Hirnforschung und Neuroplastizität

Hier steht’s: Warum die Verdrahtung im Gehirn den freien Willen einschränkt und offensichtliche Entscheidungsoptionen (Gewohnheitsänderungen!) so schwierig sind. Dazu gibt es Hinweise, wie man diesem Dilemma doch entkommen kann. Wille und Wissen allein reicht eben nicht. Aber wem sag ich das. Als Beispiel für Neuroplastizität beschreiben die Autoren, wie ein 7-jähriges Mädchen das mal ausprobiert hat, nachdem es zufällig ein Gespräch der Erwachsenen mitbekommen hat, Thema: „Neuprogrammierung des Gehirns“ durch Selbstansagen. Da hat sie sich fest vorgenommen, nicht mehr kitzlig zu sein („Kitzligsein aus“). Und nach einer halben Stunde kichert sie nicht wie sonst immer völlig willenlos los. Sie lächelt nicht mal müde, als die Erwachsenen sie kitzeln. Und es kommt noch besser, sie schaltet sich danach wieder neu („Kitzligsein ein“), weil sie meint, dass das so doch lustiger ist ;-)

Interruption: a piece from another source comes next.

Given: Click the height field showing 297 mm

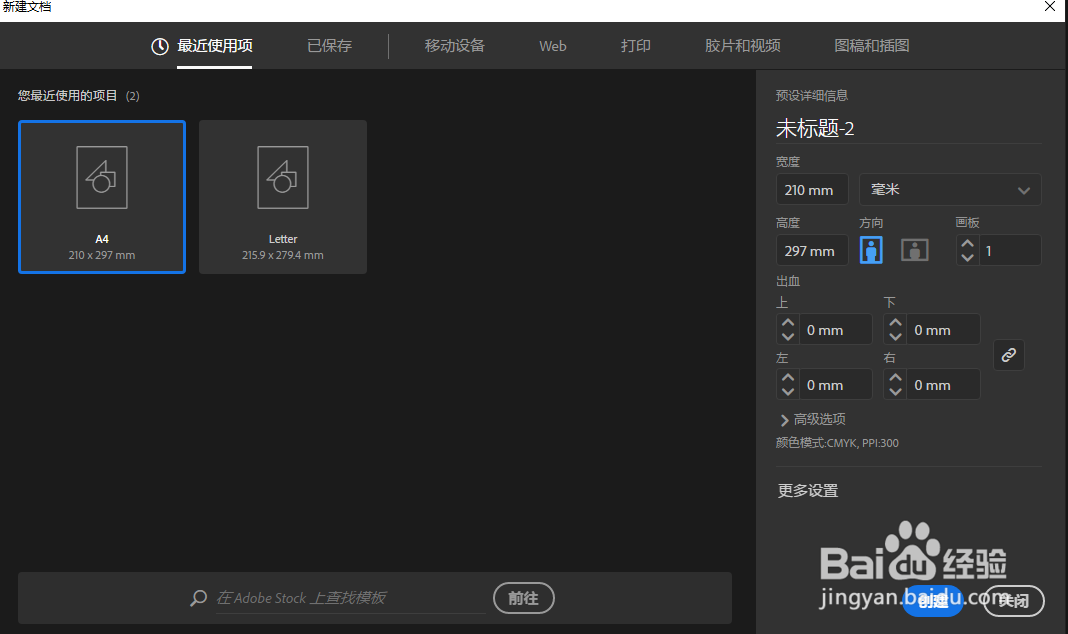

Was lernen wir daraus? Umgewöhnen ist – im Prinzip – einfach, erfordert aber Disziplin und Geduld. Daran ist nicht das WIE schwierig, sondern das TATSÄCHLICH auch TUN, immer wieder und wieder. Bis die neue Straße im Gehirn besser und damit schneller und zuverlässiger ist als die alte.

Expertise einschätzen und Erfolg planen

Einer meiner Lieblingstipps aus dem Buch ist die Frage: „Was Sie mir empfehlen – würden Sie das auch selbst tun oder Ihren Kindern empfehlen?“ Die kann man z. B. stellen, wenn die Ärztin bei einer Feld-Wald- und Wiesen-Krankheit eine mir unverständliche Therapie vorschlägt. Das ist viel einfacher, als eine zweite Meinung einzuholen und verbessert die eigene Fähigkeit zur Einschätzung „fachfremder“ Sachverhalten ungemein. Geht natürlich nicht mit Autoverkäufern ;-)

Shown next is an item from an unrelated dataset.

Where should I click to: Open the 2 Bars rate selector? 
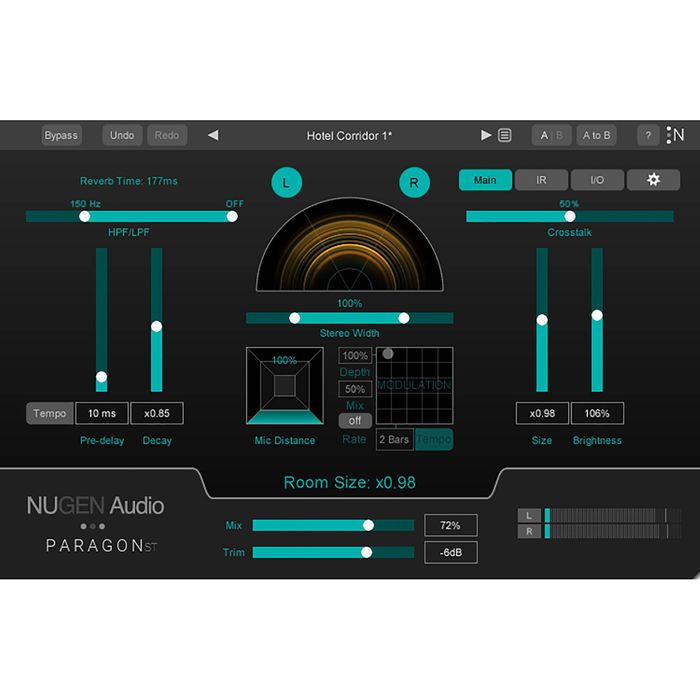coord(394,440)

Im Kapitel „Ziehen Sie’s durch!“ ist dargelegt, wie Erfolg planbar ist. Voruassetzung dafür ist allerdings, dass ich mir die Mühe mache, konkret genug zu werden. Das kann ich durch eine gute Übergabediskussion bei der Aufgabenverteilung erreichen, durch adäquates Planen o.ä. Soll heißen: Vage Ziele erreicht man selten.

Fazit: OK, größtenteils gute bis sehr gut Tipps. Abzüge in der B-Note für teilweise schlichten schlechten Schreibstil und schlechte Visualisierung (Aufzählungspunkte sind nicht böse!)

Themen

  • Entscheidungsregeln
  • Unvernunft ist stark
  • Entscheidungsmuster überwinden
  • Neuroplastizität: Hirn neu verdrahten
  • Sicherheit
  • Souveränität
  • Komplexität
  • Vorausschau
  • Risikomanagement: Überraschungen vermeiden
  • Wie man es dann auch tut
  • Hilfreiche Prinzipien
  • Zehn Faustregeln
  • Bewusst entscheiden

Johanna Joppe und Christian Ganowski: „Einfach gut entscheiden!“. humboldt 2009. 9,90 EUR (D). ISBN 978-3-86910-756-1. E-Book: ISBN 978-3-86910-928-2.